Nel 1971, il giorno del suo ventunesimo compleanno, Stevie Wonder lascia la Motown, la casa discografica per cui lavora da quando ha 12 anni. Ora che non è piú «Little», Stevie vuole libertà creativa, vuole fare tutto, scrivere, suonare, cantare, vuole poter decidere dove andare e come. Berry Gordy, il boss della Motown, lo vede come un nuovo Sammy Davis jr, un intrattenitore. Lui vuole crescere come musicista, e non si pone limiti. Un giorno va a trovare in studio Robert Margouleff e Malcolm Cecil, pionieri nell'uso del sintetizzatore di suoni: come Tonto's Expanding Head Band hanno pubblicato un album (Zero Time, uscito da poco), che con quella sua elettronica «calda» ha aperto loro porte che nemmeno immaginavano esistere.
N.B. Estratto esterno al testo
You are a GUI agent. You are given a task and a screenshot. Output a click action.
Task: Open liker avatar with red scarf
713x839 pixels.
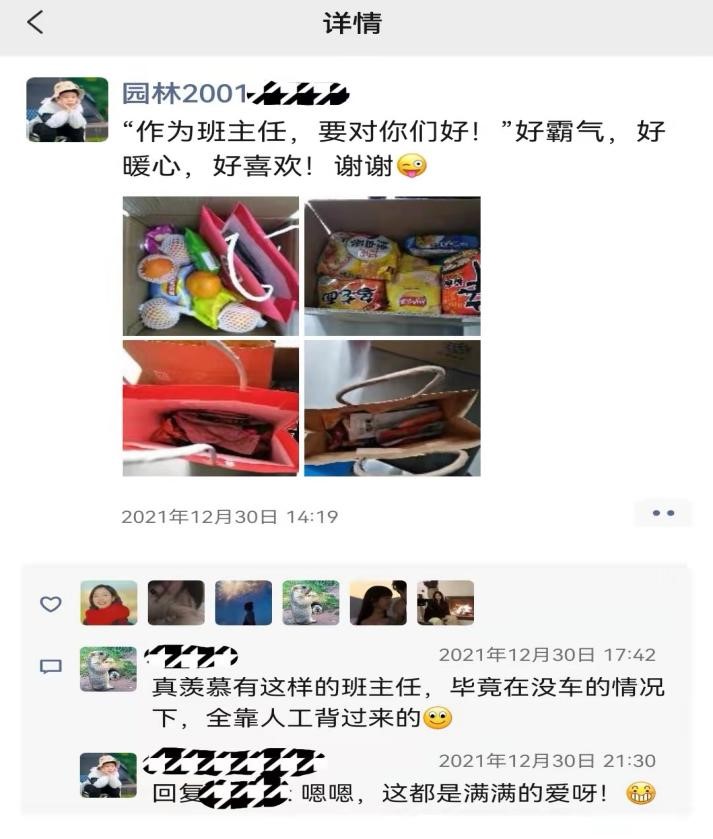pos(109,602)

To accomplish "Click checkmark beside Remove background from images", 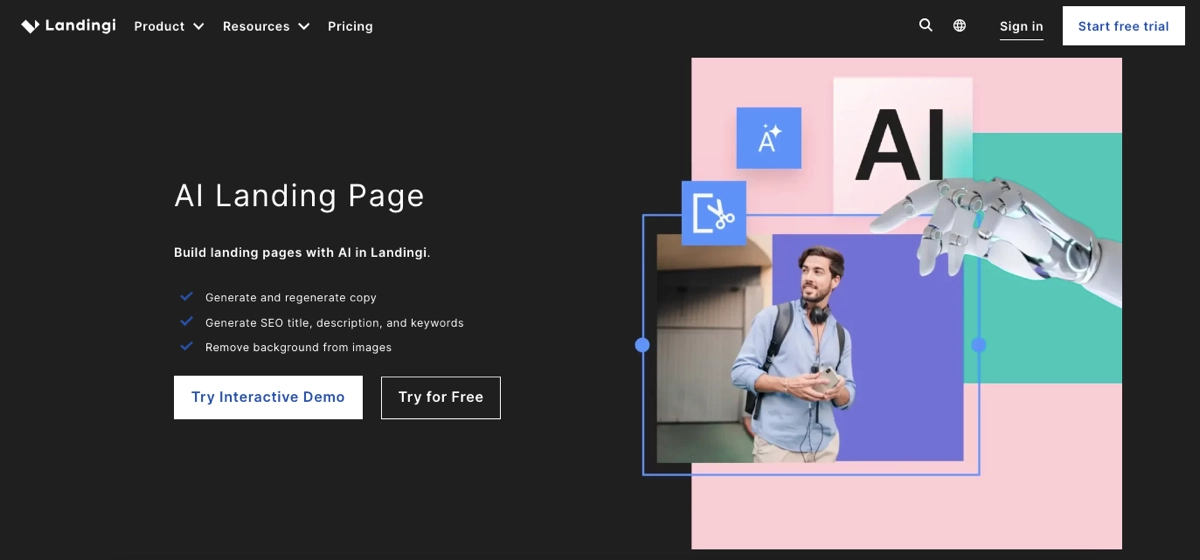I will click(x=186, y=347).
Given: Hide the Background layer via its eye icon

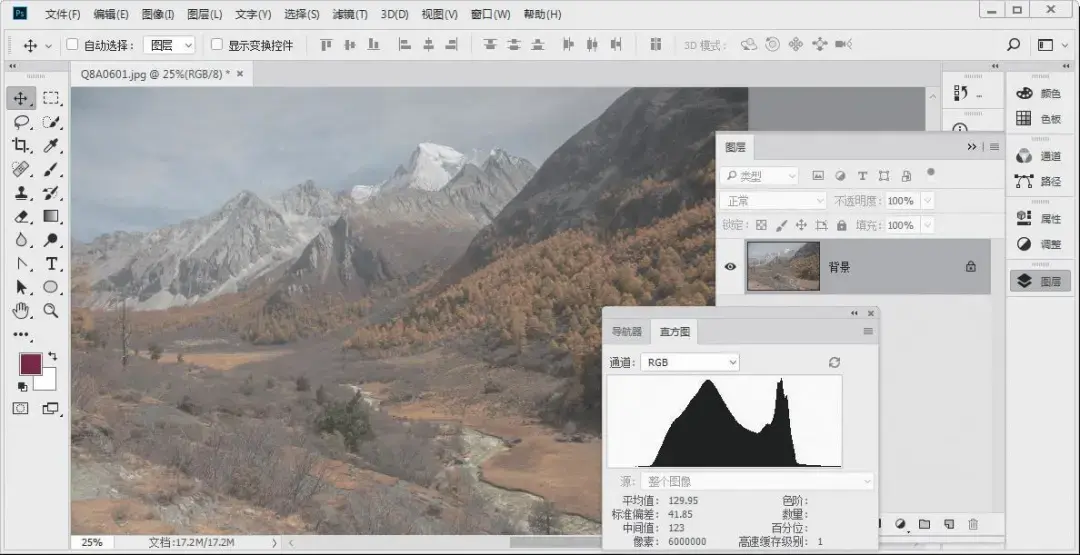Looking at the screenshot, I should pyautogui.click(x=730, y=266).
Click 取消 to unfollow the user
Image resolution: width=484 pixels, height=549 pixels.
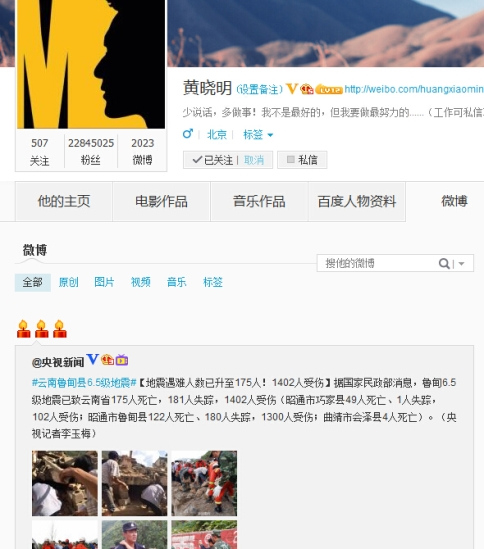254,160
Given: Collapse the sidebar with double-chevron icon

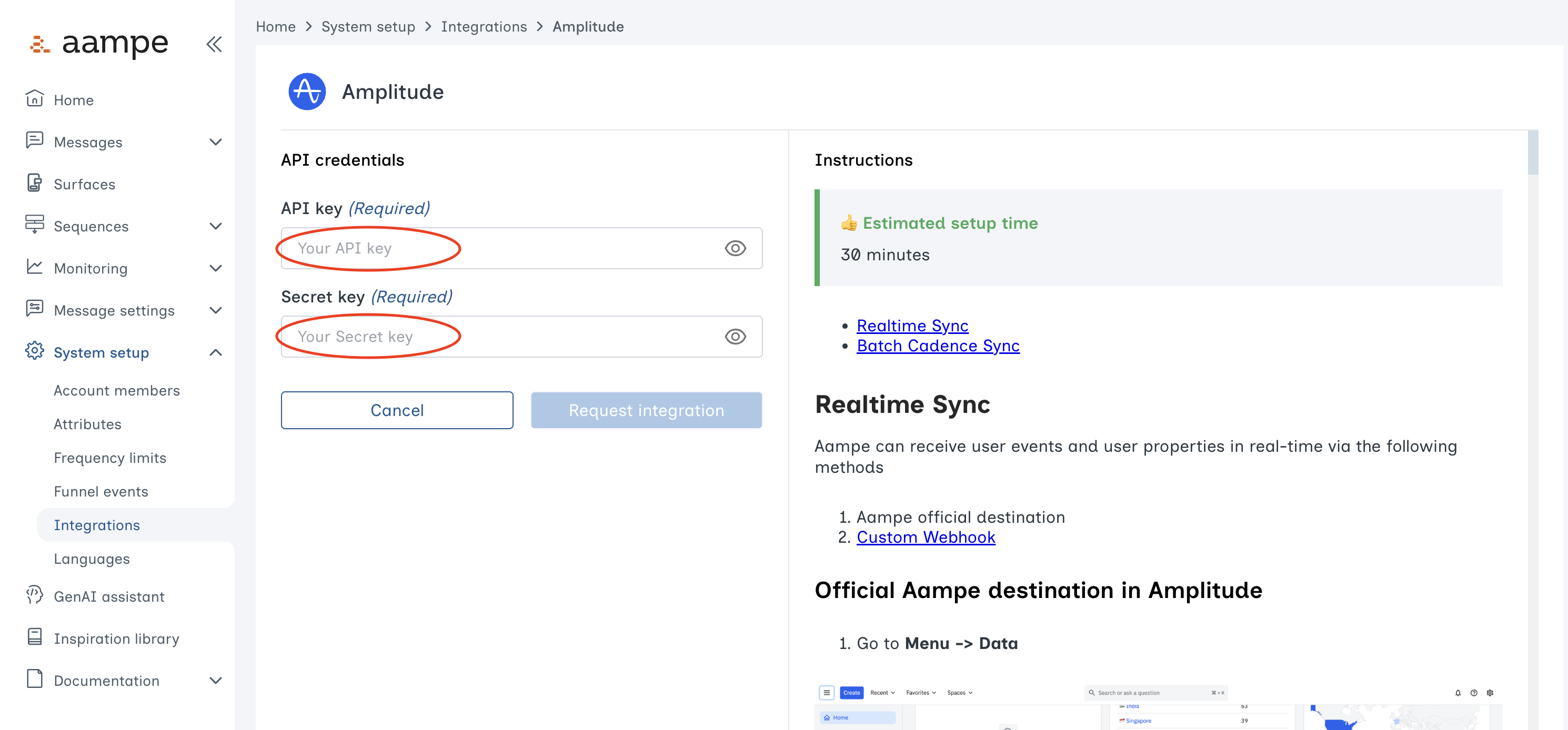Looking at the screenshot, I should click(x=214, y=44).
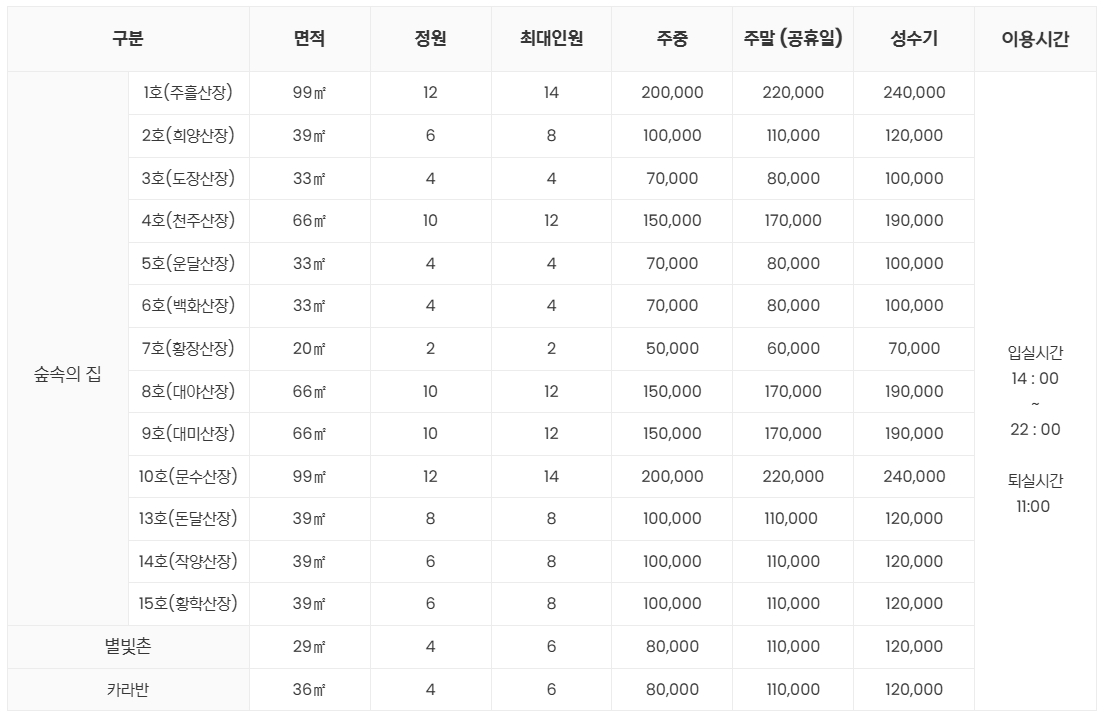Select the 카라반 row label
1104x720 pixels.
[128, 689]
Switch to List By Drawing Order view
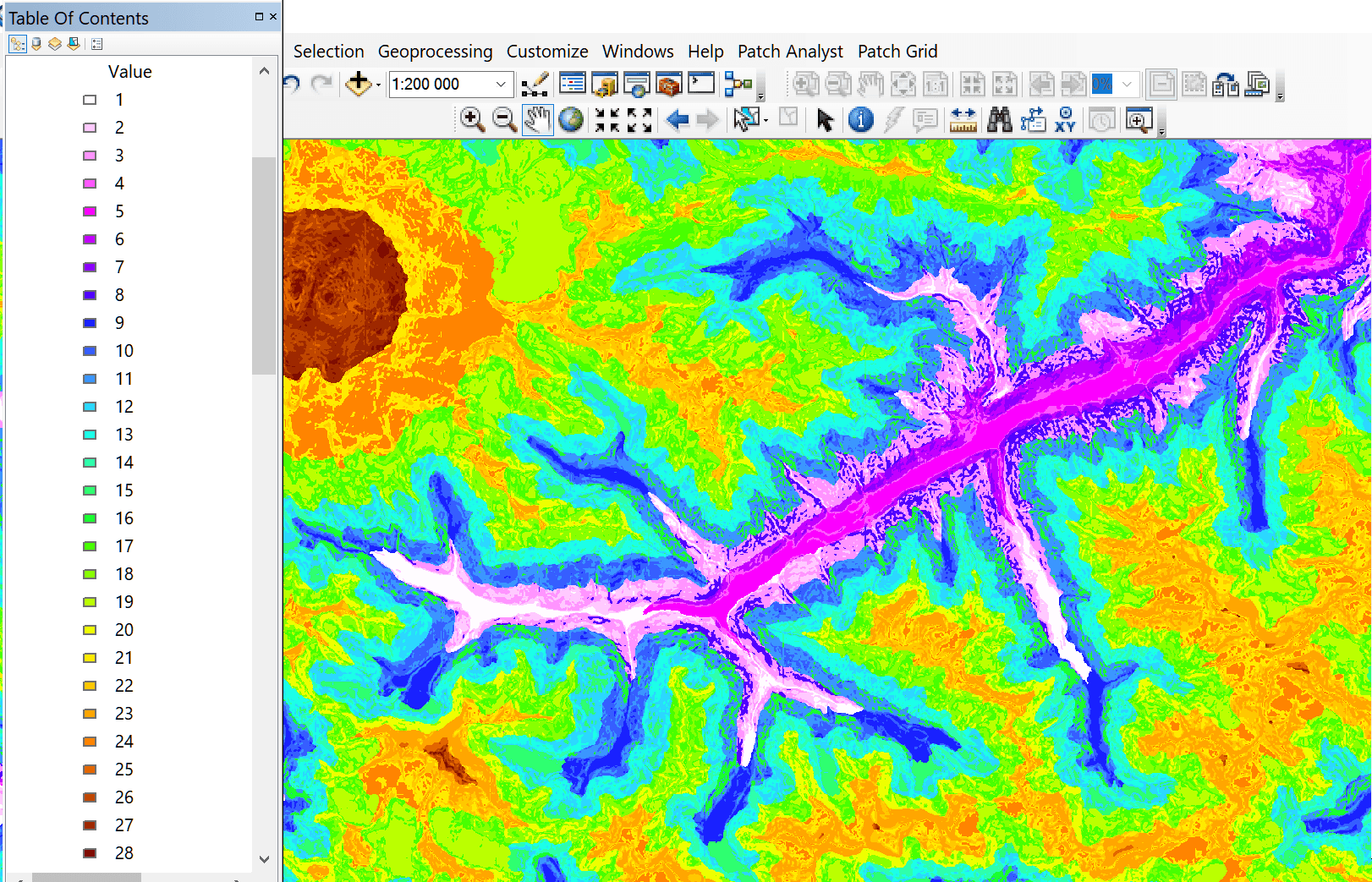 pos(18,44)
Stevie chiede di imparare a suonare il Moog (modificato e personalizzato, loro lo chiamano Tonto, una sigla che sta per «Nuova orchestra di timbri originali»), una vera impresa per un cieco, con tutti quei tasti e quelle leve. «Ma la mia voglia di imparare era nettamente superiore alle difficolà», commenterà poi Stevie. Insieme, i tre sintetizzano suoni e incidono basi che permetteranno a Wonder di registrare praticamente da solo cinque album e di percorrere gli anni Settanta, quello che verrà considerato il suo periodo «classico», sulla spinta di una singola, grandiosa, idea di musica: Music Of My Mind, Talking Book, Innervisions, Fulfillingness' First Finale e l'apoteosi di Songs In The Key Of Life. L'idea è appunto quella di un suono sintetico che — contrariamente al luogo comune — aggiunga e non tolga calore alla musica. Una sorta di nuovo soul, una musica dell'anima che si sforzi di raccontare il proprio tempo in album concepiti come tali, e non piú — in stile Motown - come una raccolta di singoli. A ben pensarci è il compimento del disegno artistico della casa discografica di Detroit («Il suono della giovane America», era il suo celebre slogan), che infatti su queste nuove basi, concedendogli libertà quasi illimitata, riconquista Stevie e lo accompagna nel suo migliore momento. Al centro del quale sta Innervisions, che a sua volta ha al centro due canzoni «sociali» come Living For The City e Higher Ground, eccellenti esempi di come Stevie Wonder intenda curare il male del mondo: con la fede, e se la fede non basta, con la reincarnazione. (Mia valutazione: Distinto)

di P. M. Scaglione - Rock! (Einaudi)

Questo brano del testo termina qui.